Derlunas told the Baltimore Sun he drank several glasses of wine before the musical, which tells the story of a Jewish family persecuted for their faith in imperial tsarist Russia and opened at the Hippodrome two weeks after a gunman killed 11 people at a Pittsburgh synagogue.
“That didn’t help my thinking one bit,” Derlunas said.
The 58-year-old said the first act’s final scene — in which an anti-Semitic pogrom disrupts a Jewish wedding — reminded him of Trump’s immigration policies, which call for mass deportations and a wall along the U.S. southern border.
So during the intermission, with the wine still infusing his logic, Derlunas stood up from his seat in the balcony to make a performance of his own.
“I meant to put it in that light of a dictatorship and no compassion and mercy,” he told WJZ.
What happened instead became the subject of a brief police investigation and viral videos. Derlunas allegedly shouted, “Heil Hitler!” and “Heil Trump!” and made a Nazi salute from his seat as people jumped from theirs and ran for the exits — some expecting another massacre to follow the shouts.

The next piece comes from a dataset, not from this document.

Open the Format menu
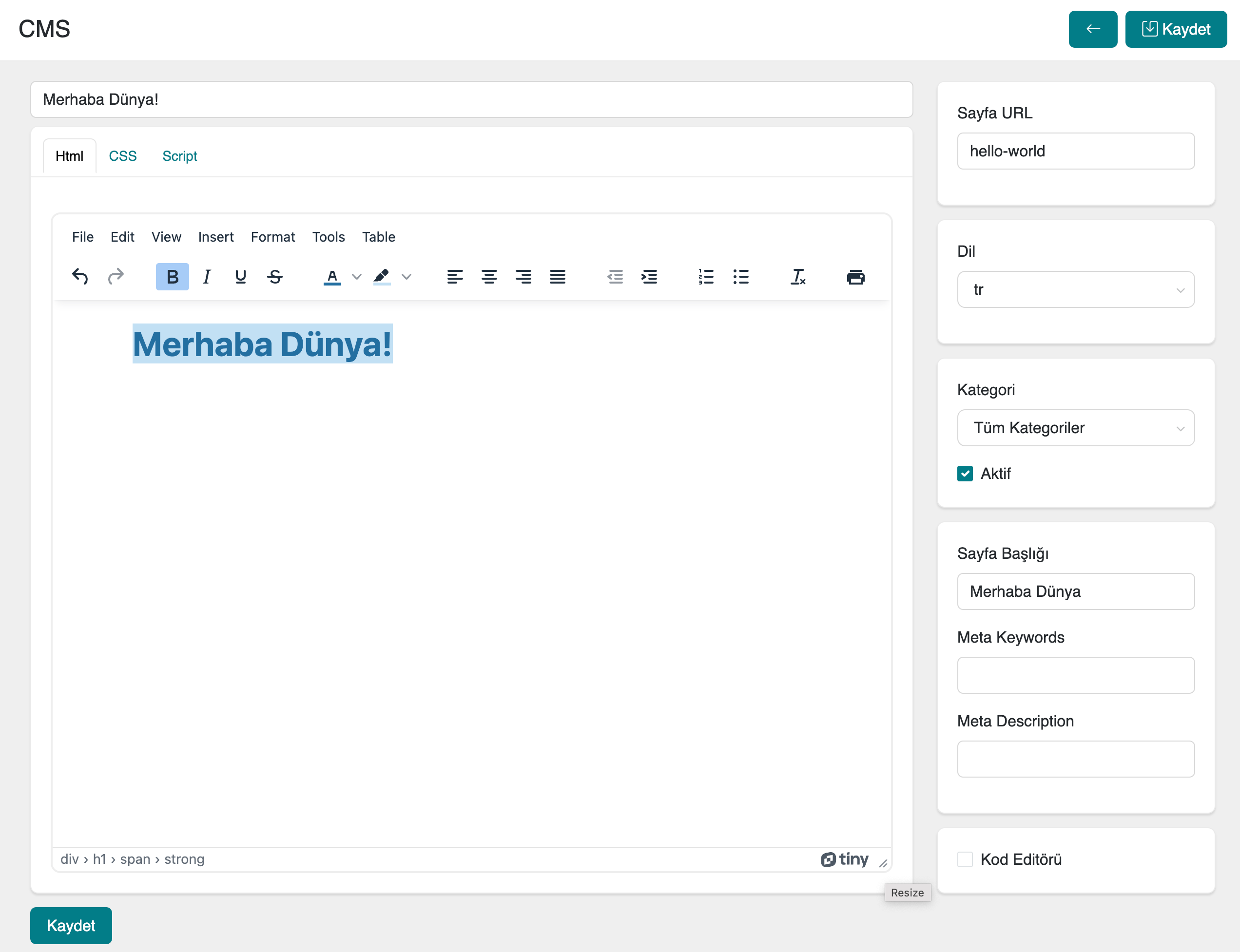 (x=273, y=237)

“The next thing I expected to hear was gunshots, frankly,” said Rich Scherr, who filmed the commotion from below as Derlunas’s balcony neighbors appeared to confront him.
Derlunas said he realized his error immediately. “Instantly it was like, ‘Oh my God, what did you do?’ ” he told the Sun.
Security personnel escorted him and his girlfriend out of the theater. At least one frightened patron had called 911, and an officer arrived at the lobby shortly before 10 p.m. to interview Derlunas.
“It appeared to this officer based on my interview of Mr. Derlunas that his intention was to express his dislike of Donald Trump,” the officer wrote in his report. He had no criminal history and so was released from the Hippodrome — with lifetime ban from returning.
“I would ban me too if I was in their position,” Derlunas told the Sun on Friday, after the Anti-Defamation League demanded his prosecution for what the group called an “anti-Semitic outburst.”
In his doorstep interviews, Derlunas tried to convince any skeptics that espousing bigotry has been the opposite of his intent.
“The thing that I can’t stand is Trump spreading hatred, and what did I do? I spread hatred,” he told the Sun.
“I’m torn apart, I can’t eat, I can’t sleep,” he told WJZ. “I’m so disgusted and upset with myself for doing what I did.”
He’s been trying to make amends. Derlunas’s listed phone number was not accepting incoming calls over the weekend. The Sun reported that he had phoned the theater and the Baltimore Jewish Council to apologize and was trying to reach local rabbis to do the same.